Early Medicine
Why did people learn about human sexuality well into the nineteenth century from a book titled Aristotle’s Masterpiece? Do we need pictures to learn what the human body looks like? How did healing practices travel across the Atlantic? Who would be responsible for preparing medicinal drugs, and where? These are some of the questions that Paper 11 asks.
This paper considers medical knowledge in the ancient, medieval and early modern periods, including the Enlightenment, and covers a wide geographical space, focusing on a number of different societies. We examine how natural philosophers, healing women, artisans and men and women from a variety of backgrounds thought about the cosmos, the natural world, and the human body. We study what methods, media and instruments they used to study these phenomena. We also examine the institutions, practices and networks of medical knowledge production.

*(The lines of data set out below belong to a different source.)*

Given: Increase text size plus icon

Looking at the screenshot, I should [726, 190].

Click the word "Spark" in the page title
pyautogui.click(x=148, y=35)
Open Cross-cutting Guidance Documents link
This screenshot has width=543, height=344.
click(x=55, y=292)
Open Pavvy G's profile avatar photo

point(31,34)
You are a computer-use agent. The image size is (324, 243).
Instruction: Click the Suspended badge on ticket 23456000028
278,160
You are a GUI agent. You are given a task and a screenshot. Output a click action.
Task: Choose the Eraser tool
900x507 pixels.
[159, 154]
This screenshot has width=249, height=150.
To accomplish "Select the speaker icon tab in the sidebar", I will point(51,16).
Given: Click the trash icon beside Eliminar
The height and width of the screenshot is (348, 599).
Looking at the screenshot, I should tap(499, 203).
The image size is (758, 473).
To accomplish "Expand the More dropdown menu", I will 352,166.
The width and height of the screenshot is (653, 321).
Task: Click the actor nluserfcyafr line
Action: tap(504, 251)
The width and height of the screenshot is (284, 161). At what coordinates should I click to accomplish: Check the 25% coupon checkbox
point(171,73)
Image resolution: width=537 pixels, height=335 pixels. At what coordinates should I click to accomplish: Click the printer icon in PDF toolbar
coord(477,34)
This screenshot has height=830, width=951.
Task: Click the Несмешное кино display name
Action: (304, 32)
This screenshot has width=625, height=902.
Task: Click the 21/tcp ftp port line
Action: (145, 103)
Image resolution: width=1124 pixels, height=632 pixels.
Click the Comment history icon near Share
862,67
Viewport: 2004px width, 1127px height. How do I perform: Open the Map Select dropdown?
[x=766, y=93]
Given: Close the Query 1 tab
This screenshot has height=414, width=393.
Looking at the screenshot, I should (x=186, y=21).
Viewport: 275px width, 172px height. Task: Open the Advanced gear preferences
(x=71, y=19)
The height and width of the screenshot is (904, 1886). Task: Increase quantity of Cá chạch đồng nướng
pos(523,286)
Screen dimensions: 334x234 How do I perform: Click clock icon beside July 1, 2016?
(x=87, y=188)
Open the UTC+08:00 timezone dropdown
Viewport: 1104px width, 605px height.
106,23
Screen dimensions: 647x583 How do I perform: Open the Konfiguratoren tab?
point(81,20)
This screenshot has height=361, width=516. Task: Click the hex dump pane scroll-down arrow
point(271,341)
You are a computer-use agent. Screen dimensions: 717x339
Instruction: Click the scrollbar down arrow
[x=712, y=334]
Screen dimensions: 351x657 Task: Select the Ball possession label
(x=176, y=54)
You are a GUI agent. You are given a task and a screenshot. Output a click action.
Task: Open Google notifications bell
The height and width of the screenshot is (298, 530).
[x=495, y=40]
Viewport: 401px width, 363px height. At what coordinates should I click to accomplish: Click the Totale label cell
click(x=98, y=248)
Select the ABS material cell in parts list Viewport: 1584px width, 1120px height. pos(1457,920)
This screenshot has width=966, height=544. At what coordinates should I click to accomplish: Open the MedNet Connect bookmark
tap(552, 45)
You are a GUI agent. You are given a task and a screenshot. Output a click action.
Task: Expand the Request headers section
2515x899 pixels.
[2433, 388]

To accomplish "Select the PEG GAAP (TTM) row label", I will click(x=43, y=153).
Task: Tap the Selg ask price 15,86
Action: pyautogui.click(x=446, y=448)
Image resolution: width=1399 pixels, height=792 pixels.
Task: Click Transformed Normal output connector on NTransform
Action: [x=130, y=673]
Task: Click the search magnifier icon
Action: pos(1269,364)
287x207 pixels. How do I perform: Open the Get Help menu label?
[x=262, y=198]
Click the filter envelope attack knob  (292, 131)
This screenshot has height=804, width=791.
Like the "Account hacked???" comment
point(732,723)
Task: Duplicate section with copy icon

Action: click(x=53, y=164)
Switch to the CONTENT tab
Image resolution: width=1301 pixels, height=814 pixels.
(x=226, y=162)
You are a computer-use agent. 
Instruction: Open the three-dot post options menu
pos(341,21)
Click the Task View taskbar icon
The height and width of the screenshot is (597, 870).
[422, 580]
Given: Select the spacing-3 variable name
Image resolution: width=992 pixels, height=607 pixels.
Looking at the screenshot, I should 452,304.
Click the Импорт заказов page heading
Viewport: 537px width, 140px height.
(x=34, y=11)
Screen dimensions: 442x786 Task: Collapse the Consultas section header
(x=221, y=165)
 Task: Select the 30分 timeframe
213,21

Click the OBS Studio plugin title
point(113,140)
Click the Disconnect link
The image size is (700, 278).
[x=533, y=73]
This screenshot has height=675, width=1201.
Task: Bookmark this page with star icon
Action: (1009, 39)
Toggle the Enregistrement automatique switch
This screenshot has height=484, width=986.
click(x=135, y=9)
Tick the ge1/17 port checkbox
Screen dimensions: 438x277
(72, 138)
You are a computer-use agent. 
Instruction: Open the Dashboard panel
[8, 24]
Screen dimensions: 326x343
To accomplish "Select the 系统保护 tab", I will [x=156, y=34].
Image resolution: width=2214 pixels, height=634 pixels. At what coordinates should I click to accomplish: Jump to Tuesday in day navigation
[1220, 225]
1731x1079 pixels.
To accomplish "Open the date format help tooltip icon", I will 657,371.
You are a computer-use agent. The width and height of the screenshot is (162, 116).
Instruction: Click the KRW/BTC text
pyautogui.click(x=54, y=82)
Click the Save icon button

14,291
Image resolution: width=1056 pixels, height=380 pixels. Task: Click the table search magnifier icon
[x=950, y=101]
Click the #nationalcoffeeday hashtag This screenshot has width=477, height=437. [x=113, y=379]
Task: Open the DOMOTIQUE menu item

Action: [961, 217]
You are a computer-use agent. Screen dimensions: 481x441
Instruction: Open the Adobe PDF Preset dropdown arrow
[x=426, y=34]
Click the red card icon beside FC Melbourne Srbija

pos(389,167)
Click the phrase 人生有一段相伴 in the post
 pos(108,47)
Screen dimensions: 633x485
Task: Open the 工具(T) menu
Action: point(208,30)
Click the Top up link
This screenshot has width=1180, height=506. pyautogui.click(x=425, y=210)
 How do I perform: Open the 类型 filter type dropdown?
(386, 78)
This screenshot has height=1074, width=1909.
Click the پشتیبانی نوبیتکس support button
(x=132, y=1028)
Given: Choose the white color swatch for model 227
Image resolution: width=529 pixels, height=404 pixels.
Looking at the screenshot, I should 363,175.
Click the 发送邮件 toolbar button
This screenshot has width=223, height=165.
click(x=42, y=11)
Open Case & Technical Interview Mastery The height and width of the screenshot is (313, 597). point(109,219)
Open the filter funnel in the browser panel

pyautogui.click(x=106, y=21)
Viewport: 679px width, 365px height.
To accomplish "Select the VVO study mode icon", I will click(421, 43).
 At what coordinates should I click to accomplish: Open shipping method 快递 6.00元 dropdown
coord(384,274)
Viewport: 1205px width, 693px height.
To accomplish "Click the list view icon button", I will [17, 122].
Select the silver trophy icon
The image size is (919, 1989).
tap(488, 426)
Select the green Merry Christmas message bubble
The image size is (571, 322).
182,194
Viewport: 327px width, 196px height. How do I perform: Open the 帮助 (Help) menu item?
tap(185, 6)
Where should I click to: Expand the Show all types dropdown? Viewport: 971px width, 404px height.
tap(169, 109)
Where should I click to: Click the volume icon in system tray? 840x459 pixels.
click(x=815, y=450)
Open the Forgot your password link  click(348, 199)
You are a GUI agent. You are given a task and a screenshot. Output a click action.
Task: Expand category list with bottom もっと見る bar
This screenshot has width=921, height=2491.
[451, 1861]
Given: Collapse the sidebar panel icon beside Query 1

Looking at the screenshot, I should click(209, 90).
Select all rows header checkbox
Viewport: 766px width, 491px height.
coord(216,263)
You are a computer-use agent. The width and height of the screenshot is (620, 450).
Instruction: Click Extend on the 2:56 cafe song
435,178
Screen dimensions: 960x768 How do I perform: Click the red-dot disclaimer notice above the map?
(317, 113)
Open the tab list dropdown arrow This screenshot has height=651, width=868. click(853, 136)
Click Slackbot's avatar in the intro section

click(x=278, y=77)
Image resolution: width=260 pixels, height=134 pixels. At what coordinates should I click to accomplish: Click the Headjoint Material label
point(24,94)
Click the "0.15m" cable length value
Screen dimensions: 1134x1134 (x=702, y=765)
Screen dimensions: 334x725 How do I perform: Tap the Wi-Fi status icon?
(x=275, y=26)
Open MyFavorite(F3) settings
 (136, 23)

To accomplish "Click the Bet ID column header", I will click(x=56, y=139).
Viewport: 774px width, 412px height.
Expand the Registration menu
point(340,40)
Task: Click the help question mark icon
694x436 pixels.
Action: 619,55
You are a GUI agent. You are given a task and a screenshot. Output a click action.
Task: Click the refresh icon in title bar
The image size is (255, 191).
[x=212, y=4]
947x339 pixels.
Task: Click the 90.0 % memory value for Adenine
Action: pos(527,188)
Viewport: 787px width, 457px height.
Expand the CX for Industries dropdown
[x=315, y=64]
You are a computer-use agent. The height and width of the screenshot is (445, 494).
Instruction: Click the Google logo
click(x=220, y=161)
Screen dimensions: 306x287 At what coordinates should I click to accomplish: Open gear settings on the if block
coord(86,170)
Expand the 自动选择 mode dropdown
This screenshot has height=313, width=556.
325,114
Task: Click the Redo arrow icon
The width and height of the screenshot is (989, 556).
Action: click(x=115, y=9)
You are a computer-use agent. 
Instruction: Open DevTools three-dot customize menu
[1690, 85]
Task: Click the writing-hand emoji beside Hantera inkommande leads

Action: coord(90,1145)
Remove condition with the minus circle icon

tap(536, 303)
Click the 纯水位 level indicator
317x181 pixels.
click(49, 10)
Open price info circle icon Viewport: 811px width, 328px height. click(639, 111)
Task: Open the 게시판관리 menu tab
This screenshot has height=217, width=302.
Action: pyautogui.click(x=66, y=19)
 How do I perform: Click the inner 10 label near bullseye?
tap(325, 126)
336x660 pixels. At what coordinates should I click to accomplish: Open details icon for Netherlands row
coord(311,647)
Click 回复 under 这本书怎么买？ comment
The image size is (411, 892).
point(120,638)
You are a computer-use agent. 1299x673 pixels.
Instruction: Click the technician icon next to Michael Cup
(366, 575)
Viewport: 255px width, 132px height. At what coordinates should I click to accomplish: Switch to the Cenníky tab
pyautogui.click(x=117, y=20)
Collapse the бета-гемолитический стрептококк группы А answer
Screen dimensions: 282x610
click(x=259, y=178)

We examine continuities and discontinuities in the history of medicine to learn how people over two millennia hoped to understand and transform the human and natural world. We discuss how Ancient knowledge remained a major source for European science and medicine throughout our period, and why Stephen Hawking still referred to Aristotle in his last book. We critically examine what it means to study early science and medicine from a global perspective, with examples ranging from early Ming China through Mughal India to colonial Latin America. Last, but not least, we pay special attention to the question of how historical knowledge is produced. How do historians evaluate archival and printed sources, and how can one write a history of material objects in the history of medicine, such as eighteenth-century obstetric models or exotic snakes bottled in a jar?
This is Part II paper BBS113 of the Biological and Biomedical Sciences Tripos
Image: Painting by Gérard Thomas entitled 'A physician sitting before a table, holding a urine flask'.
This material is intended for current students but will be interesting to prospective students. It is indicative only.